L’invasione delle rane
Campo estivo al Matese, 1962; le tende erano in un luogo splendido, in prossimità di un fiumicello pieno di carpe, tinche e ... rane. Ero di turno per servizio al campo e pensai di dedicarmi alla pesca delle rane, da friggere poi per cena agli amici. Detto fatto: basta un bastone, un filo e una lumaca; la pesca fu assai fruttuosa e dopo poche ore avevo un grande sacco di plastica pieno di rane vive e molto agitate. Tornando alla base, proprio in mezzo alle tende, il sacco si sfondò completamente, di colpo.
    L’invasione delle rane che flagellò l’Egitto, di biblica memoria, fu una cosa da ridere in confronto a quello che successe nel nostro campo. Una piccola quantità ne ricuperai e le mangiammo a cena, ma la maggior parte si installò nelle tende o nelle loro immediate vicinanze e ci rallegrarono fino alla data di partenza.
    Solo ora oso confessare agli amici di essere il responsabile della misteriosa invasione, per la quale al momento qualcuno suggerì anche di rivolgersi ad un esorcista locale ...
 
Risalita della risorgenza di Morigerati
Campo estivo del Bussento, si tenta la risalita della risorgenza di Morigerati: immersione totale in acqua.
    Eravamo attrezzati con mute stagne in foglia di gomma Pirelli; sotto indossavamo un completo di lana e sopra una tuta di stoffa per proteggere la gomma (molto sottile). Infilai sotto la muta la scatola metallica con le pile per la lampada dell’elmetto. Nello scendere in acqua la sporgenza della scatola strusciò sulla roccia e provocò uno squarcio della muta del quale non mi accorsi.
    Dopo pochi minuti ero pieno d’acqua, le pile erano bagnate e quindi ero senza luce; continuai la risalita: laghetti, rapide, cascate e così via; dopo due ore ero pressoché assiderato e la mia muta conteneva decine di litri di acqua gelida, sembravo l’omino della Michelin.

> MATERIALE
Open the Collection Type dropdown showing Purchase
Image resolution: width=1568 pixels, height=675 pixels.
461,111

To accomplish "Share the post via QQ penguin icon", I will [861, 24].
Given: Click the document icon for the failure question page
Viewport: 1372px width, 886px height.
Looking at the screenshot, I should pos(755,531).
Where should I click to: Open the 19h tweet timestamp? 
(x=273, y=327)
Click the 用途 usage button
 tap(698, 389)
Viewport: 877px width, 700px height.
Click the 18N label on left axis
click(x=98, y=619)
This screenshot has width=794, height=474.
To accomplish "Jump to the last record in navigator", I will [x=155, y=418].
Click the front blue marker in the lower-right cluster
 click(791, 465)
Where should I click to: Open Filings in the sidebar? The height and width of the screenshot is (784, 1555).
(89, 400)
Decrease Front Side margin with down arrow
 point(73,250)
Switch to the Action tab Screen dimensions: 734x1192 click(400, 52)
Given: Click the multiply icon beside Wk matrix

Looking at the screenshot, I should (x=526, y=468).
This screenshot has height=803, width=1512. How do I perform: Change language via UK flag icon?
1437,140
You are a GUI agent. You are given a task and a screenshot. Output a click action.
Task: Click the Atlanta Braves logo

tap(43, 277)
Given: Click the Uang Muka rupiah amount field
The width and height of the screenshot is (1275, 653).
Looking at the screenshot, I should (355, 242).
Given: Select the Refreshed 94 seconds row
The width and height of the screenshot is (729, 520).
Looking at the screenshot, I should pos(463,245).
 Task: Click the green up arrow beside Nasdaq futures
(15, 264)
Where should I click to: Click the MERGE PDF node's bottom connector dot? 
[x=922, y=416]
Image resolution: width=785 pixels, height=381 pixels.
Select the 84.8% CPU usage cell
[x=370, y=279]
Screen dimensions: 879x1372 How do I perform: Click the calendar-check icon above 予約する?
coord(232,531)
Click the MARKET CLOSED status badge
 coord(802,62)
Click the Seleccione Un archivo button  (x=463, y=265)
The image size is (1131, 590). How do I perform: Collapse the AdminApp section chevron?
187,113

> CONSEGNA
Quali sono, secondo il brano, tutte le cose che bastano per pescare le rane? Il materiale è a sé stante e non fa parte del brano.

> RISPOSTA CORRETTA
Un bastone, un filo e una lumaca.